Casting Andrew Scott as Hamlet if I am honest, probably didn’t require a massive leap of imagination. He looks the part (still sufficiently youthful) and surely was a shoe-in to play an unhinged mind based on previous work (oh alright based on his Moriarty on the telly as that is all I really know).

But OMG as the kids might say. Does he deliver. The conversational delivery meant I could savour almost every line and hear plenty that had not previously registered. There was an inevitability to his behaviour as events unfolded reinforced by the continuous animation in his face and hands . The petulance and narcissism that I want from a Hamlet was abundant. Let’s be honest he can be an annoying little s**t.

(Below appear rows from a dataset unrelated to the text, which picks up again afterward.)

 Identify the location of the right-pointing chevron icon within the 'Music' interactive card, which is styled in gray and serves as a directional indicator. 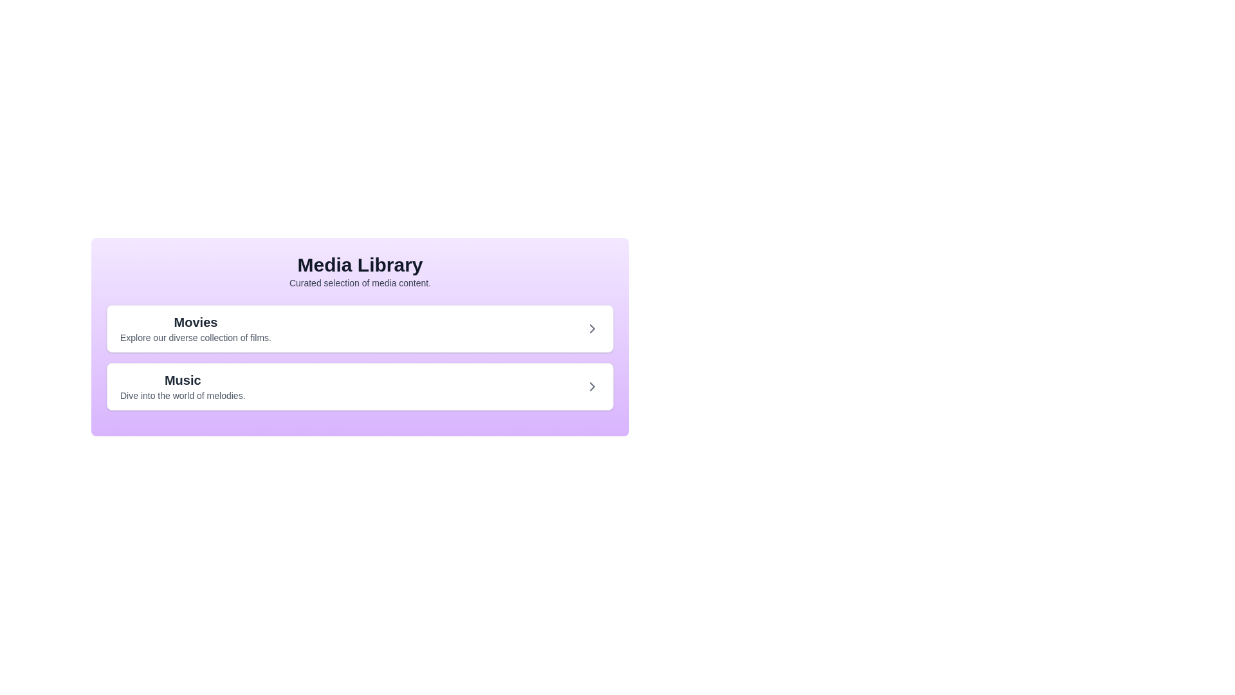
(592, 386).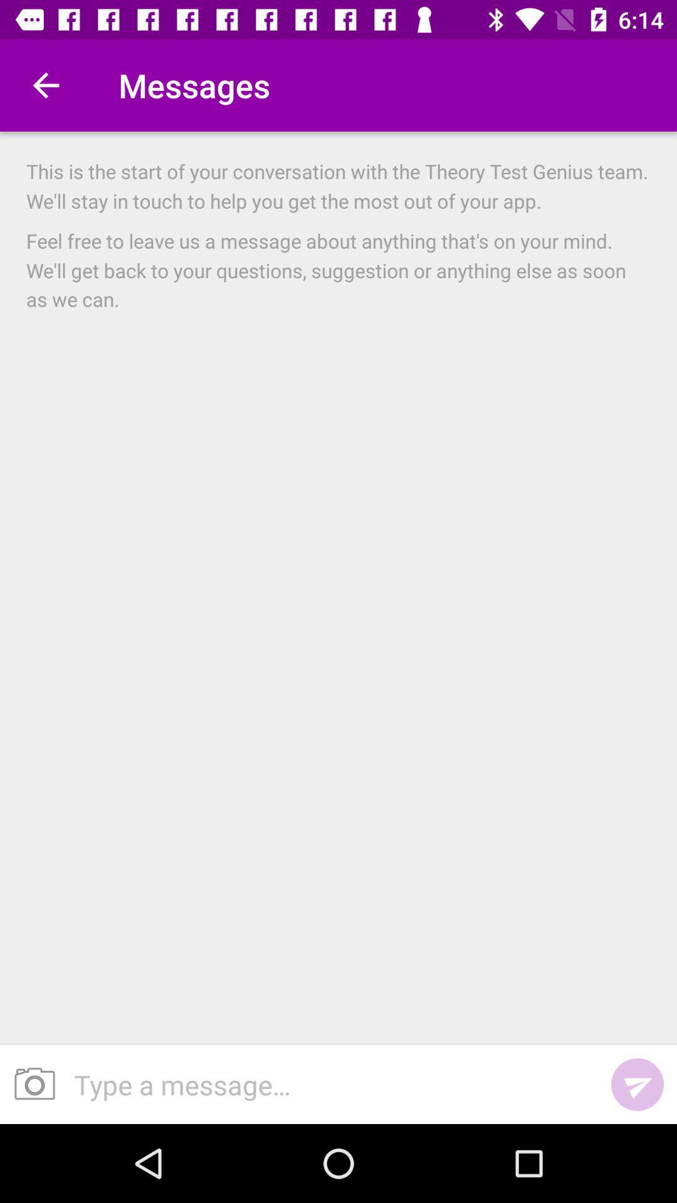  What do you see at coordinates (637, 1084) in the screenshot?
I see `the send icon` at bounding box center [637, 1084].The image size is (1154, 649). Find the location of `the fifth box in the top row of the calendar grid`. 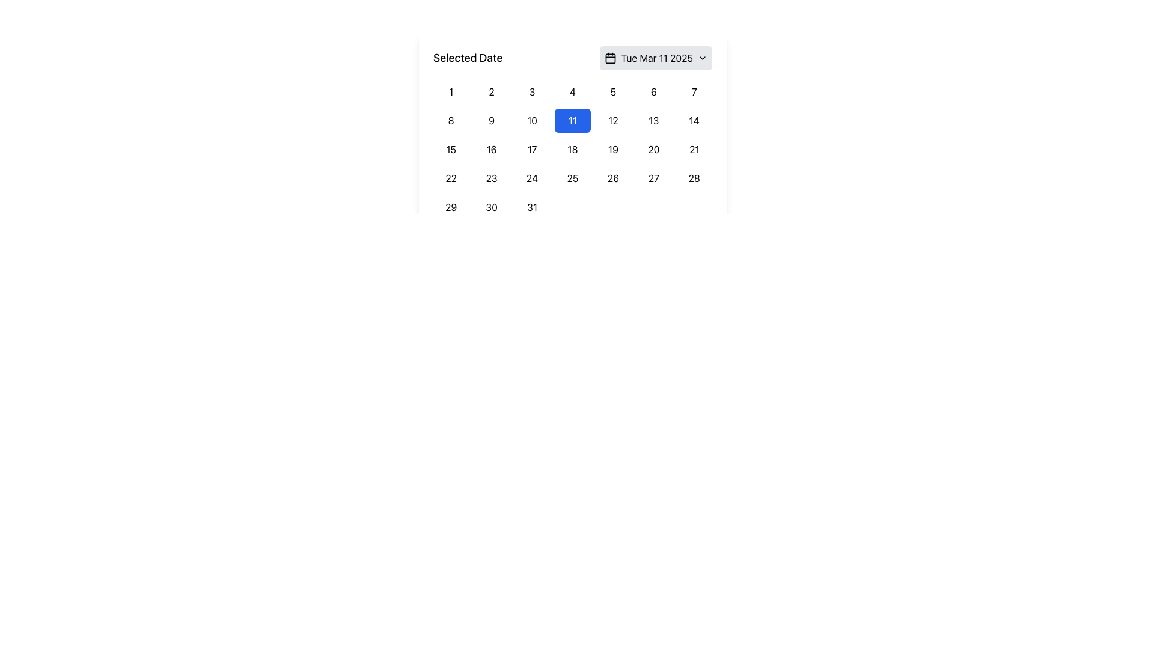

the fifth box in the top row of the calendar grid is located at coordinates (613, 91).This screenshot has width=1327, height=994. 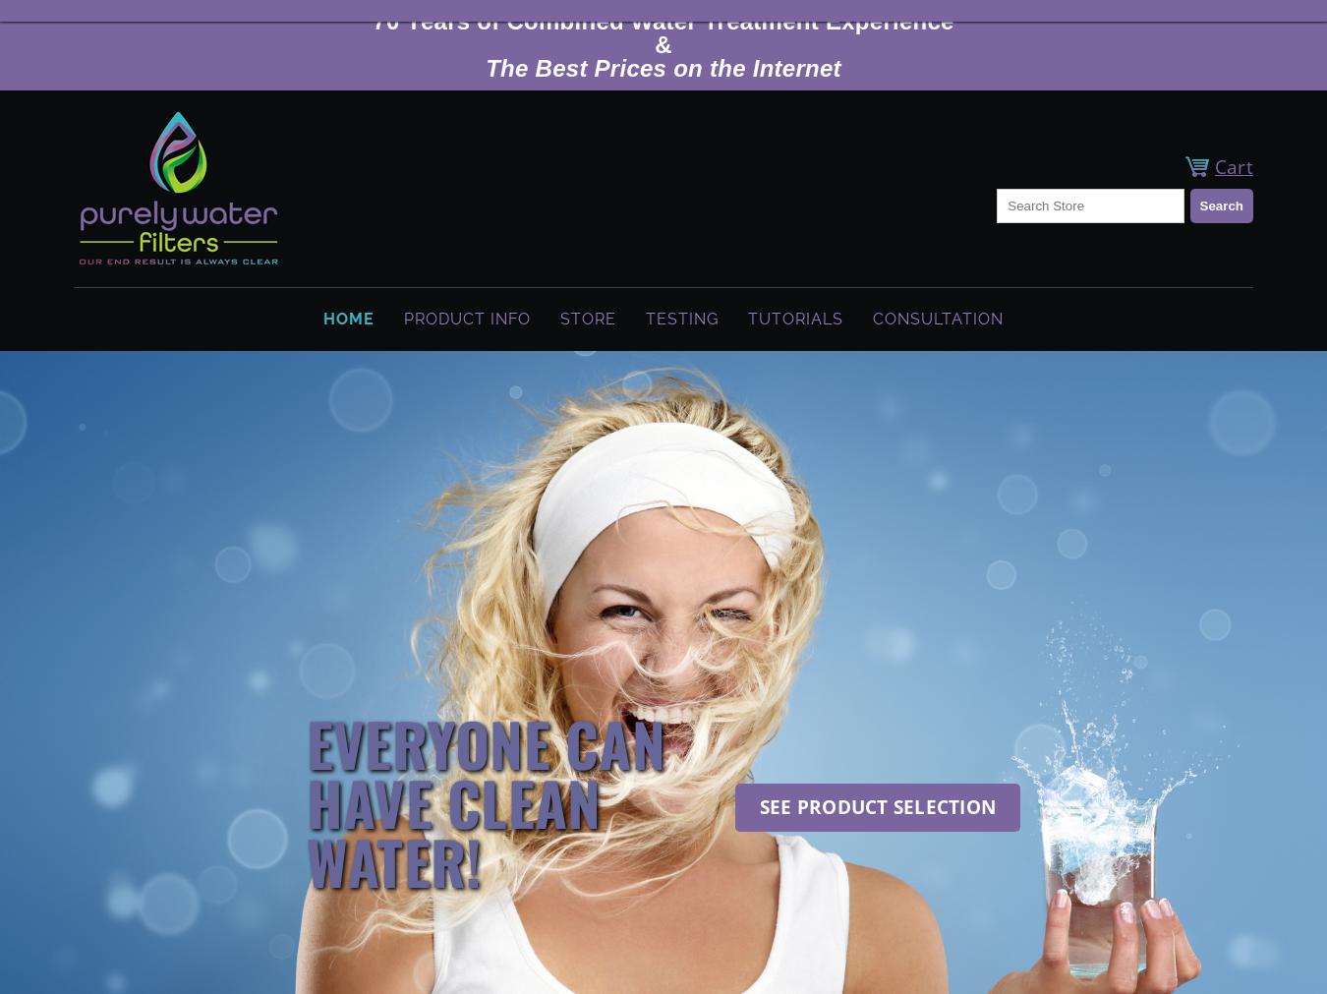 I want to click on 'Consultation', so click(x=937, y=318).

The relationships were perfectly pitched. The archness in the scenes with the actors, with Polonius, with Horatio and with the gravedigger were spot on. And the emotional tension created in the scenes with Gertrude, Ophelia and with Claudius (a gun and a dream, maybe – brilliant). And the soliloquies were perfectly delivered (and there are some cracking notes in the programmes about the psychology around voices in the head).

Hard for me to imagine better performances as well from a tactile Juliet Stevenson (Gertrude) especially as realisation turns into self-sacrifice, Jessica Brown Findlay (Ophelia), just edge of seat stuff with the herbs (a phrase your are unlikely to hear again!), Luke Thompson (Laertes), lump in throat in the final scenes with Hamlet, and Peter Wright (Polonius) a proper loving Dad and a vital right hand man. And for me Angus Wright’s (Claudius) more declamatory delivery fitted the nature of a chap who I think is rarely plagued with self doubt unlike his step-son.

The real genius though is director Robert Icke who is at the top of his game here. That’s not to stay he is infallible. Myself and BD (who was a massive Simpsons fan when she was a littlun) didn’t get on with Mr Burns where the concept drowned the characters for me, and whilst The Red Barn at the NT looked amazing I think the story was perhaps ultimately too thin, even as it passed through the hands of David Hare and the eyes of Mr Icke, to support the promise. 1984 though was brilliant, his Mary Stuart was absorbing and, for me, his Uncle Vanya was revelatory (I have not always got on with this), but even this was surpassed by Mr Icke’s Oresteia which was magnificent with the expanded prologue setting up the moral pickles and making the intervention of the gods gripping instead of a bit bonkers.

In this Hamlet the use of video is inspired not hackneyed, in the Ghost scene, in the play close-ups and in the conclusion, all reinforcing the the themes of surveillance and tine passing. The idea of Claudius’ confession as a dream is intriguing as is Ophelia’s breakdown from a wheelchair. There is mordant comedy in the Polonius/Hamlet scene. All in all lots of bang up to date ideas but which all serve a purpose.

Love it, love it, love it. And the good news. It is transferring to the Harold Pinter Theatre apparently. So no excuses now. Get a ticket.